Damit schwenkt die SPÖ auf einen Weg ein, der immer größeren Anklang findet. "Es ist schon soweit gedrungen, dass sich sogar die Spitze der EU, angetrieben von Frankreich, damit beschäftigt", erklärt der Ökonom Stefan Schleicher, der die Kommission vergangenes Jahr bei der Erstellung eines Fortschrittsbarometers beraten hat, das auch Umwelt- und Lebensqualität in der Bemessung des Wohlstandes mit einfließen lässt. Die Ergebnisse wurden im Herbst präsentiert, das Pilotprojekt sollte 2010 starten - bisher ist es aber in der Schublade.

Dass die EU vor allem deswegen neue Wege der Wohlstandsbemessung sucht, weil man bei der traditionellen Wachstums-Bemessung schlechter abschneidet als etwa die USA oder China, hält Schleicher zwar für eine valide Interpretation, "aber die EU-Bemühungen haben schon einen realen Kern.
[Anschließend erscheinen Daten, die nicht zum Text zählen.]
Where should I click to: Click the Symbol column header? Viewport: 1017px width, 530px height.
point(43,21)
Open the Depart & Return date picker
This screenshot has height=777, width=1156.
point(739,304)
Ich glaube etwa nicht, dass das Leben in den USA um so viel besser ist, als es das BIP vermuten lässt."

Schleicher hebt vor allem die Gesundheitsdienstleistungen in den USA und Europa hervor. "Die gleiche Dienstleistung, die gleiche Operation schlägt sich in den USA ungleich höher auf das BIP nieder. Und zwar nur, weil die Risiken in den USA wegen der Klagsfreudigkeit so hoch bemessen werden. Da fließt viel Geld in die Versicherung der Krankenhäuser."

Auch SPÖ-Wirtschaftssprecher Christoph Matznetter nimmt das US-Gesundheitssystem als Beispiel: "Dass diese Behandlungen nur für jene US-Patienten sind, die sie sich leisten können, wird auch nicht im BIP abgebildet."